Where force is necessary, we have a moral and strategic interest in binding ourselves to certain rules of conduct. And even as we confront a vicious adversary that abides by no rules, I believe the United States of America must remain a standard bearer in the conduct of war. That is what makes us different from those whom we fight. That is a source of our strength. That is why I prohibited torture. That is why I ordered the prison at Guantanamo Bay closed. And that is why I have reaffirmed America's commitment to abide by the Geneva Conventions. We lose ourselves when we compromise the very ideals that we fight to defend. (Applause.) And we honor -- we honor those ideals by upholding them not when it's easy, but when it is hard.

I have spoken at some length to the question that must weigh on our minds and our hearts as we choose to wage war. But let me now turn to our effort to avoid such tragic choices, and speak of three ways that we can build a just and lasting peace.

First, in dealing with those nations that break rules and laws, I believe that we must develop alternatives to violence that are tough enough to actually change behavior -- for if we want a lasting peace, then the words of the international community must mean something. Those regimes that break the rules must be held accountable. Sanctions must exact a real price. Intransigence must be met with increased pressure -- and such pressure exists only when the world stands together as one.

One urgent example is the effort to prevent the spread of nuclear weapons, and to seek a world without them. In the middle of the last century, nations agreed to be bound by a treaty whose bargain is clear: All will have access to peaceful nuclear power; those without nuclear weapons will forsake them; and those with nuclear weapons will work towards disarmament. I am committed to upholding this treaty. It is a centerpiece of my foreign policy. And I'm working with President Medvedev to reduce America and Russia's nuclear stockpiles.

But it is also incumbent upon all of us to insist that nations like Iran and North Korea do not game the system. Those who claim to respect international law cannot avert their eyes when those laws are flouted. Those who care for their own security cannot ignore the danger of an arms race in the Middle East or East Asia. Those who seek peace cannot stand idly by as nations arm themselves for nuclear war.

The same principle applies to those who violate international laws by brutalizing their own people. When there is genocide in Darfur, systematic rape in Congo, repression in Burma -- there must be consequences. Yes, there will be engagement; yes, there will be diplomacy -- but there must be consequences when those things fail. And the closer we stand together, the less likely we will be faced with the choice between armed intervention and complicity in oppression.

This brings me to a second point -- the nature of the peace that we seek. For peace is not merely the absence of visible conflict. Only a just peace based on the inherent rights and dignity of every individual can truly be lasting.

It was this insight that drove drafters of the Universal Declaration of Human Rights after the Second World War.
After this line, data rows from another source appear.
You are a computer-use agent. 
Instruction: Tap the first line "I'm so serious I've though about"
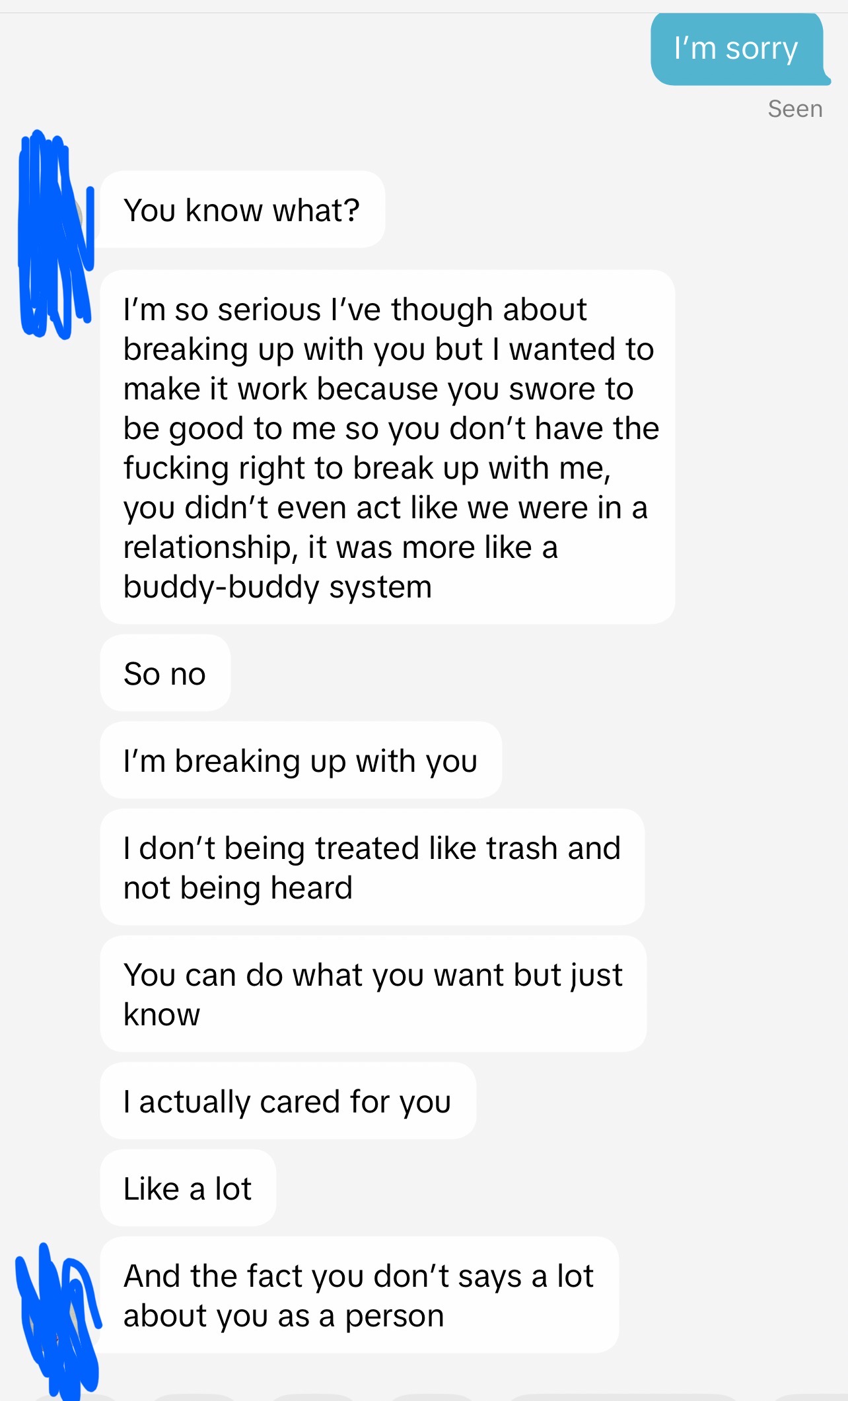355,310
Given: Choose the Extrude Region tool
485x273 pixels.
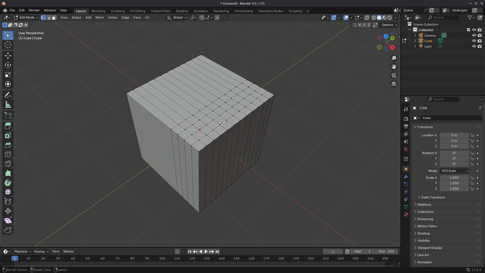Looking at the screenshot, I should click(x=8, y=126).
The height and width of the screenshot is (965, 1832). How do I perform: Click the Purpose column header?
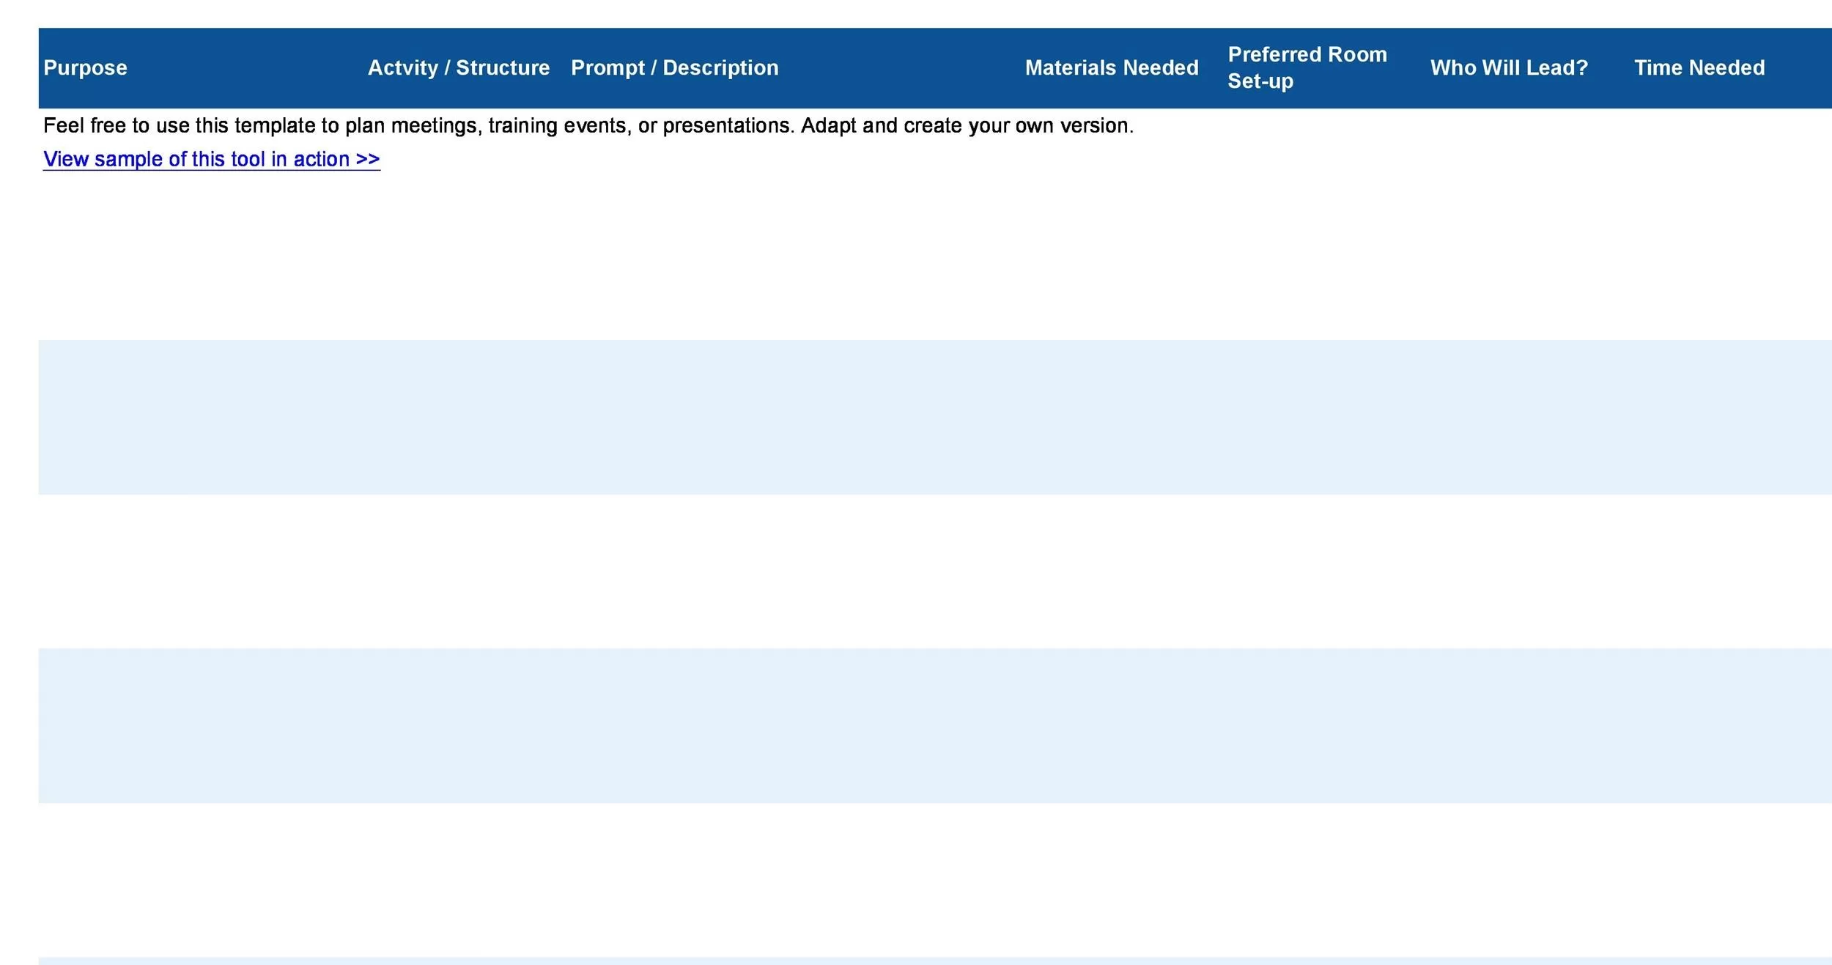[x=85, y=68]
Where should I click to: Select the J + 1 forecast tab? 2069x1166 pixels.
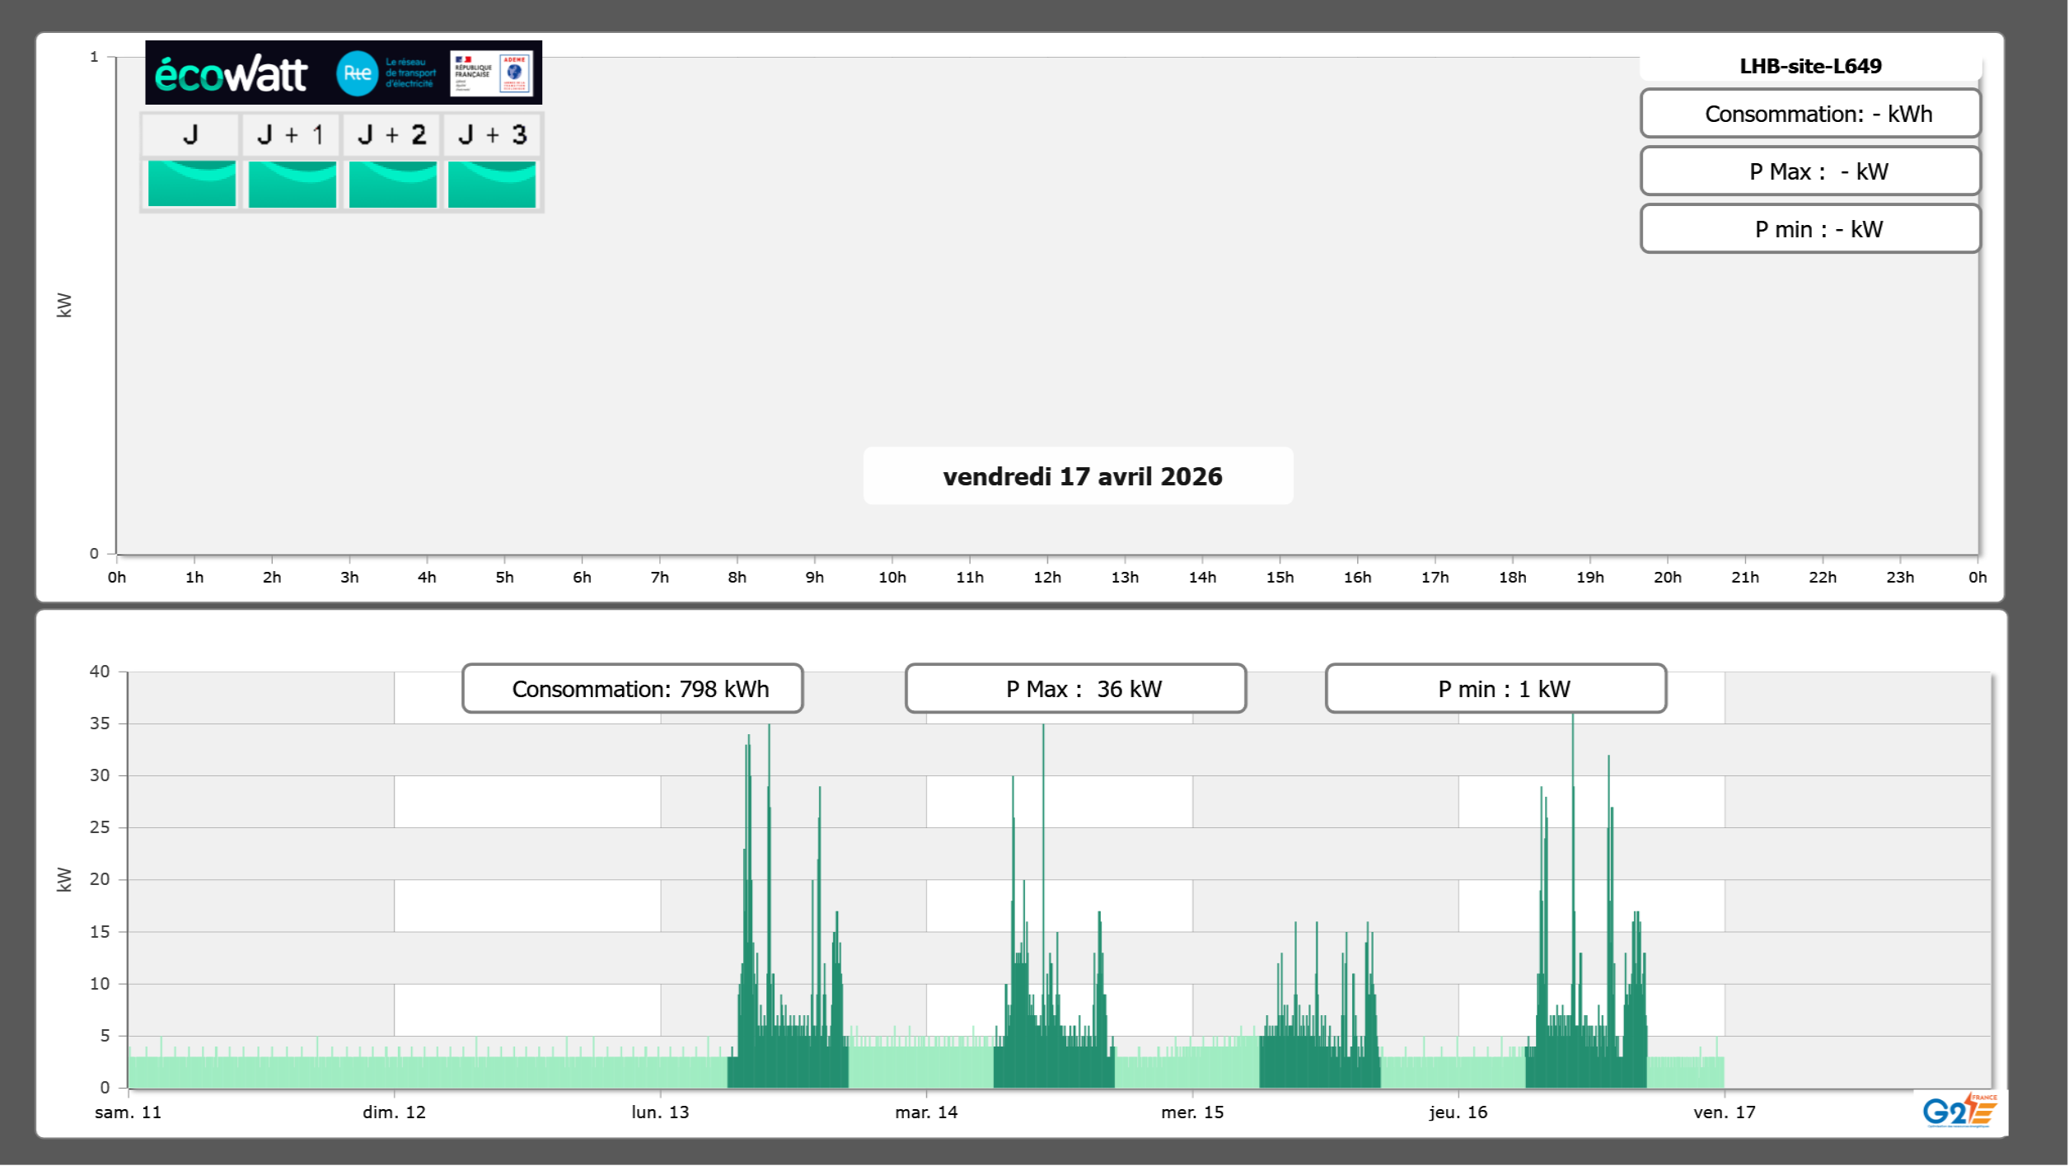(291, 134)
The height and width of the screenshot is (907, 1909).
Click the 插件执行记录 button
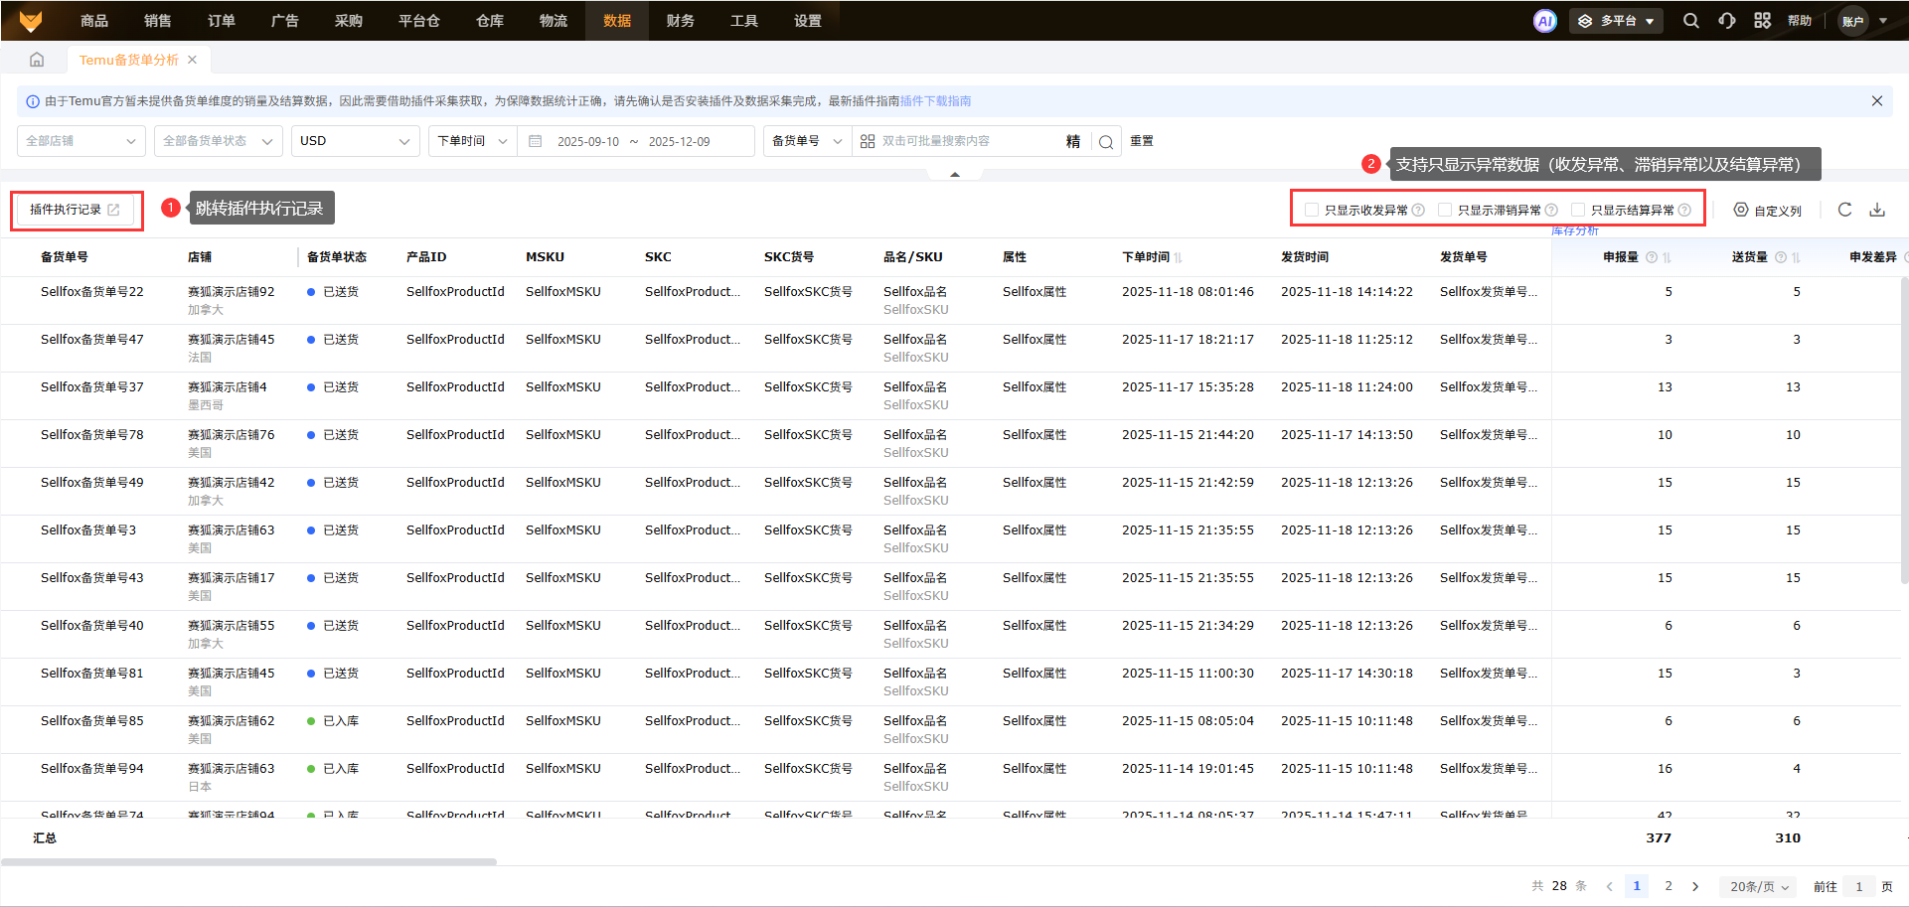click(75, 210)
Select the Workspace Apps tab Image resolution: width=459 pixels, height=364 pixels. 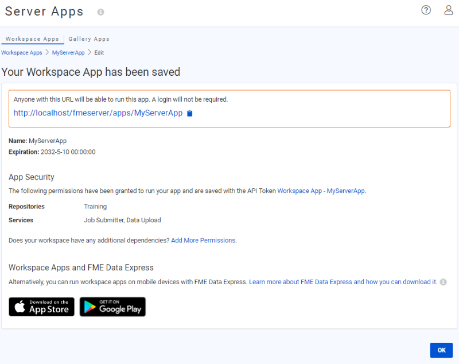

In the wake of devastation, they recognized that if human rights are not protected, peace is a hollow promise.

And yet too often, these words are ignored. For some countries, the failure to uphold human rights is excused by the false suggestion that these are somehow Western principles, foreign to local cultures or stages of a nation's development. And within America, there has long been a tension between those who describe themselves as realists or idealists -- a tension that suggests a stark choice between the narrow pursuit of interests or an endless campaign to impose our values around the world.

I reject these choices. I believe that peace is unstable where citizens are denied the right to speak freely or worship as they please; choose their own leaders or assemble without fear. Pent-up grievances fester, and the suppression of tribal and religious identity can lead to violence. We also know that the opposite is true. Only when Europe became free did it finally find peace. America has never fought a war against a democracy, and our closest friends are governments that protect the rights of their citizens. No matter how callously defined, neither America's interests -- nor the world's -- are served by the denial of human aspirations.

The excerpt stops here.